___ MATERIAL SUPPLIED ___

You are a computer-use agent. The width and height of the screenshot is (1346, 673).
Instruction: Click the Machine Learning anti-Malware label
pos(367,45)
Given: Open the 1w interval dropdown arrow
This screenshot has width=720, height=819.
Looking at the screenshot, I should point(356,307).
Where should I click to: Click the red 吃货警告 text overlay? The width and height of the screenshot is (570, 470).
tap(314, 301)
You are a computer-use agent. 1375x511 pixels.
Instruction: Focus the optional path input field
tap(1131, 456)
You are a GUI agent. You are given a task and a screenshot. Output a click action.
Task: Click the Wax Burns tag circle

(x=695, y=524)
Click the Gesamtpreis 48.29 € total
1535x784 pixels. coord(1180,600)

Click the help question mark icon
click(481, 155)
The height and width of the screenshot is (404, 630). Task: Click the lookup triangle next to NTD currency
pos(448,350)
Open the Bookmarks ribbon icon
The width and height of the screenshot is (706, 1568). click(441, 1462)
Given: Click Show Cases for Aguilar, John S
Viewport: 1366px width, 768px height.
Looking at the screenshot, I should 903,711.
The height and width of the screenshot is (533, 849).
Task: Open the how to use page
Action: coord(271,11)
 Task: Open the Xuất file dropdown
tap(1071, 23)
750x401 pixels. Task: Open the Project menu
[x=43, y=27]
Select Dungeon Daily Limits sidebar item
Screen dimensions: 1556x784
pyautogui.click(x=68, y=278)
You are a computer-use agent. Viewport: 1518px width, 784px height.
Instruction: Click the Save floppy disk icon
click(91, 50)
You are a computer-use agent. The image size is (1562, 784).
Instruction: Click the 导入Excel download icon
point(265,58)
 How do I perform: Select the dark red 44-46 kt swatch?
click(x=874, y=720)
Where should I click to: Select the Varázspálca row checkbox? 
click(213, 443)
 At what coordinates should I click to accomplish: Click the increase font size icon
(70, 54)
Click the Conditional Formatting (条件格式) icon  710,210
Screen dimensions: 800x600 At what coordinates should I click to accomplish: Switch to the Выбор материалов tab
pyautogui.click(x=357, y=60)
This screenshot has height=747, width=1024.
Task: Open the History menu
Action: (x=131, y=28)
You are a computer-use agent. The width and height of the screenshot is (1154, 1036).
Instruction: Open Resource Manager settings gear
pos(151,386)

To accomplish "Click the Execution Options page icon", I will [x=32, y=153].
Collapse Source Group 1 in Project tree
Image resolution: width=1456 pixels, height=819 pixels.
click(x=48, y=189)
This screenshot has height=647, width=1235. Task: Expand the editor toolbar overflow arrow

___

# [INSTRUCTIONS FOR THE TASK]
Return the stretch of entries from the start through the line containing "Action: (x=131, y=28)", repeating those lines exactly and including both ends.

# [SOLVED PROBLEM]
You are a computer-use agent. The width and height of the screenshot is (1346, 673).
Instruction: Click the Machine Learning anti-Malware label
pos(367,45)
Given: Open the 1w interval dropdown arrow
This screenshot has width=720, height=819.
Looking at the screenshot, I should point(356,307).
Where should I click to: Click the red 吃货警告 text overlay? The width and height of the screenshot is (570, 470).
tap(314, 301)
You are a computer-use agent. 1375x511 pixels.
Instruction: Focus the optional path input field
tap(1131, 456)
You are a GUI agent. You are given a task and a screenshot. Output a click action.
Task: Click the Wax Burns tag circle

(x=695, y=524)
Click the Gesamtpreis 48.29 € total
1535x784 pixels. coord(1180,600)

Click the help question mark icon
click(481, 155)
The height and width of the screenshot is (404, 630). Task: Click the lookup triangle next to NTD currency
pos(448,350)
Open the Bookmarks ribbon icon
The width and height of the screenshot is (706, 1568). click(441, 1462)
Given: Click Show Cases for Aguilar, John S
Viewport: 1366px width, 768px height.
Looking at the screenshot, I should 903,711.
The height and width of the screenshot is (533, 849).
Task: Open the how to use page
Action: coord(271,11)
 Task: Open the Xuất file dropdown
tap(1071, 23)
750x401 pixels. Task: Open the Project menu
[x=43, y=27]
Select Dungeon Daily Limits sidebar item
Screen dimensions: 1556x784
pyautogui.click(x=68, y=278)
You are a computer-use agent. Viewport: 1518px width, 784px height.
Instruction: Click the Save floppy disk icon
click(91, 50)
You are a computer-use agent. The image size is (1562, 784).
Instruction: Click the 导入Excel download icon
point(265,58)
 How do I perform: Select the dark red 44-46 kt swatch?
click(x=874, y=720)
Where should I click to: Select the Varázspálca row checkbox? 
click(213, 443)
 At what coordinates should I click to accomplish: Click the increase font size icon
(70, 54)
Click the Conditional Formatting (条件格式) icon  710,210
Screen dimensions: 800x600 At what coordinates should I click to accomplish: Switch to the Выбор материалов tab
pyautogui.click(x=357, y=60)
This screenshot has height=747, width=1024.
Task: Open the History menu
Action: (x=131, y=28)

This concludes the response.